Masih menurutnya bahan baterai seperti nikel mudah terbakar.
“Seringkali, tidak ada cukup waktu untuk merespons, dibandingkan dengan kebakaran yang disebabkan oleh material lain, ” Ujarnya lebih lanjut.
Presiden Yoon Suk Yeol memantau situasi tersebut, kata kantornya, sementara Menteri Dalam Negeri Lee Sang-min meminta pihak berwenang setempat untuk mengambil langkah-langkah untuk mencegah bahan kimia berbahaya mencemari lingkungan sekitar.

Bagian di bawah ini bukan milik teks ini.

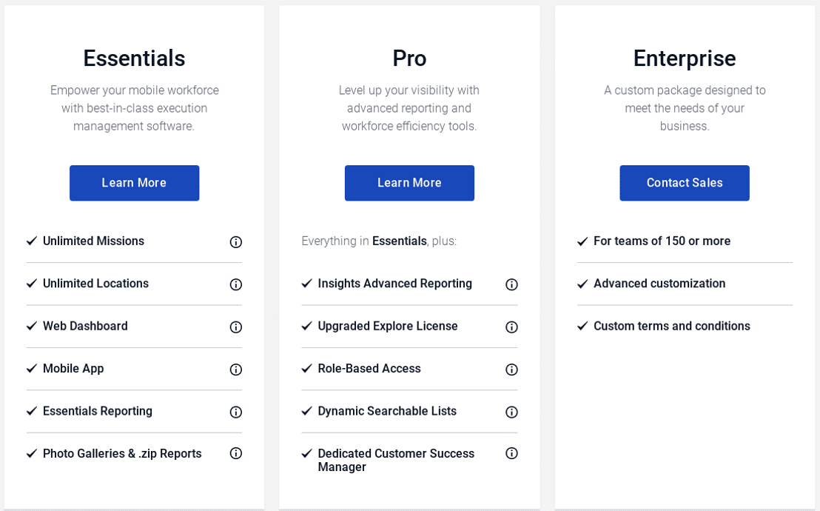
Task: Click info icon beside Unlimited Missions
Action: tap(236, 242)
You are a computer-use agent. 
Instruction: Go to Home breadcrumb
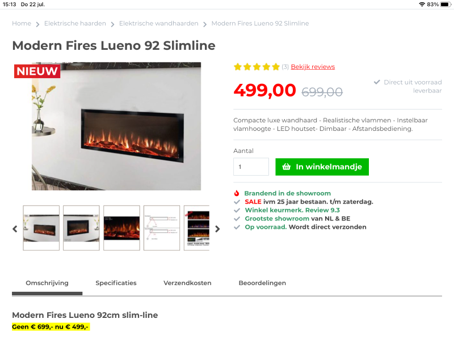click(22, 23)
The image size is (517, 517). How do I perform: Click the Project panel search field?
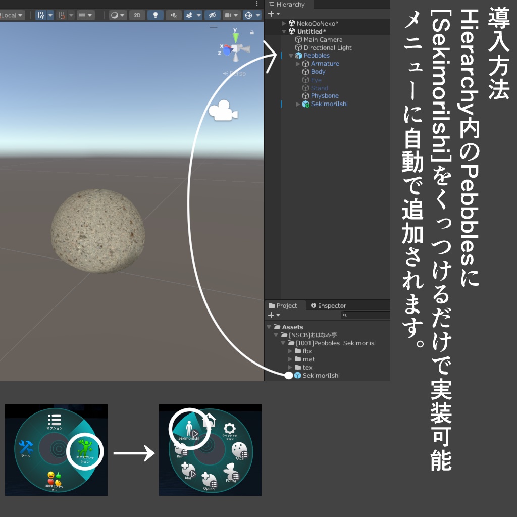[x=365, y=315]

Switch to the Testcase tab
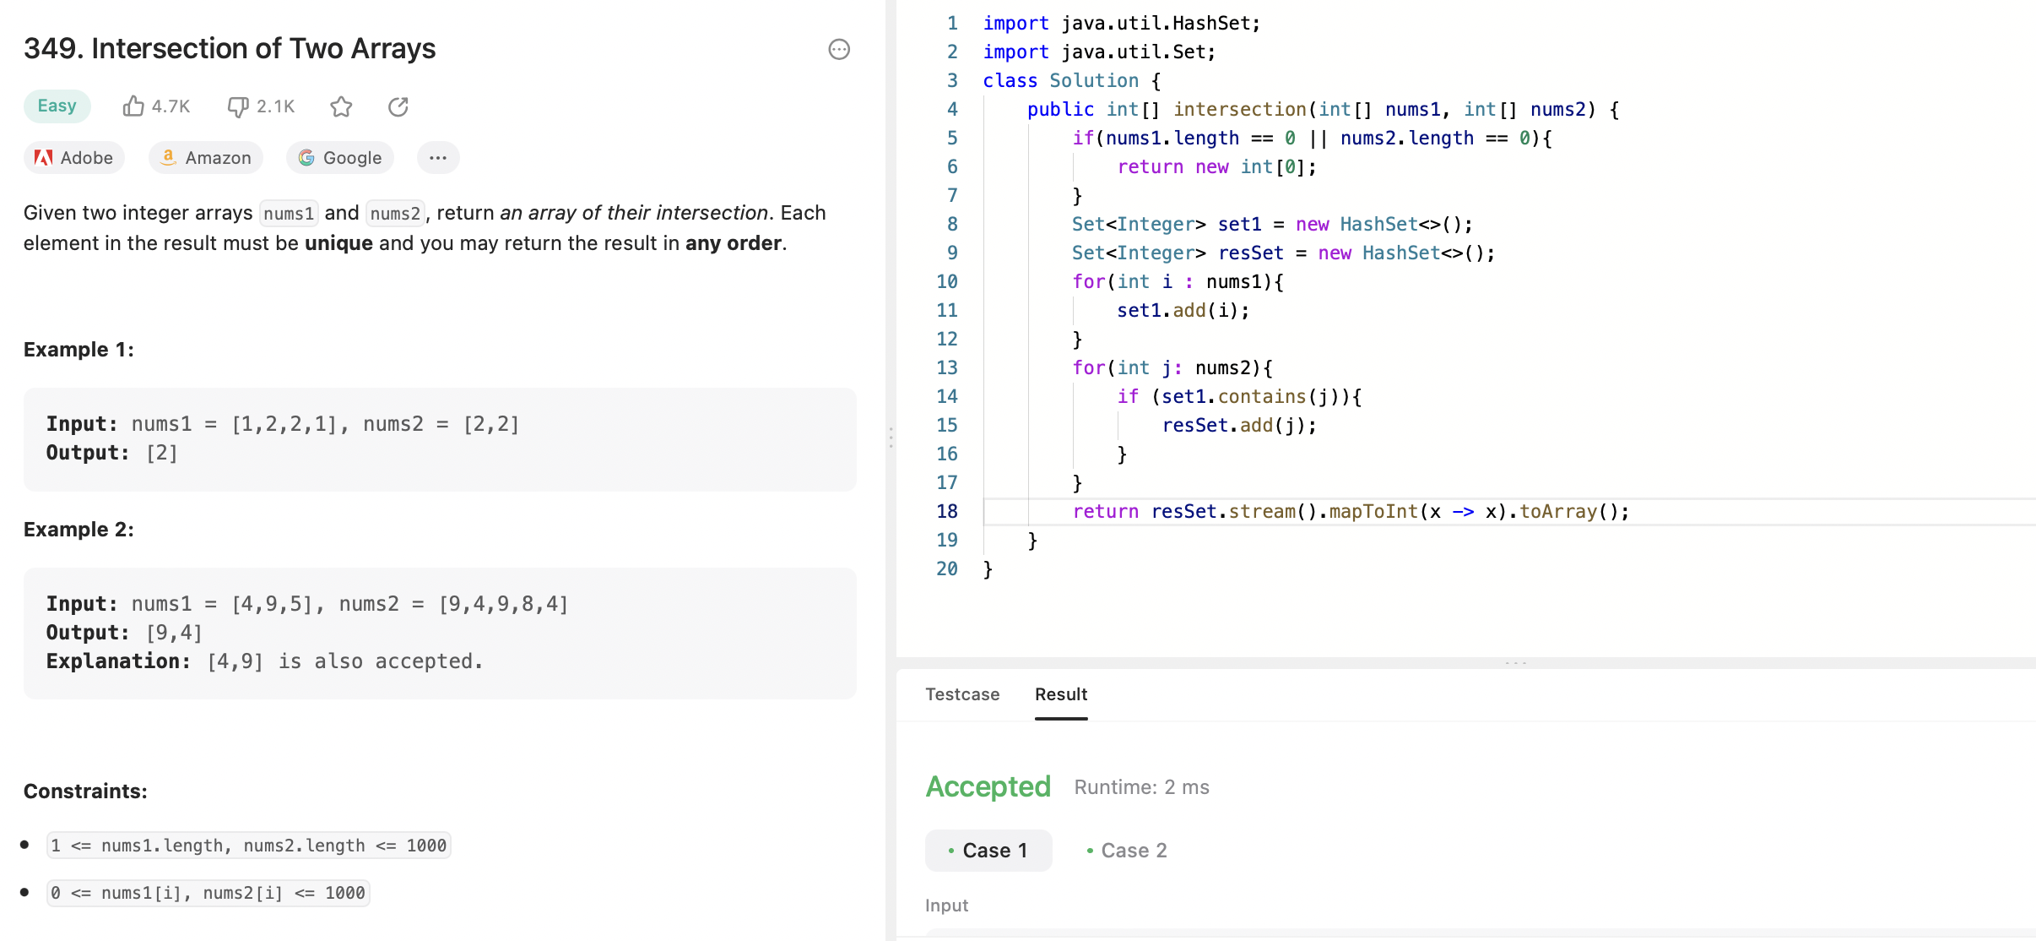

Didirikan pada tahun 2020, Aricell memproduksi baterai litium utama untuk sensor dan perangkat komunikasi radio. Perusahaan ini memiliki 48 karyawan, menurut pengajuan peraturan terbaru dan profil Linkedinnya.
Upaya untuk menghubungi kantor Aricell tidak dijawab.
Perusahaan ini tidak terdaftar di pasar saham Korea Selatan tetapi mayoritas dimiliki oleh S-Connect, menurut peraturan Aricell. S-Connect terdaftar di indeks junior Kosdaq dan sahamnya ditutup turun 22,5%.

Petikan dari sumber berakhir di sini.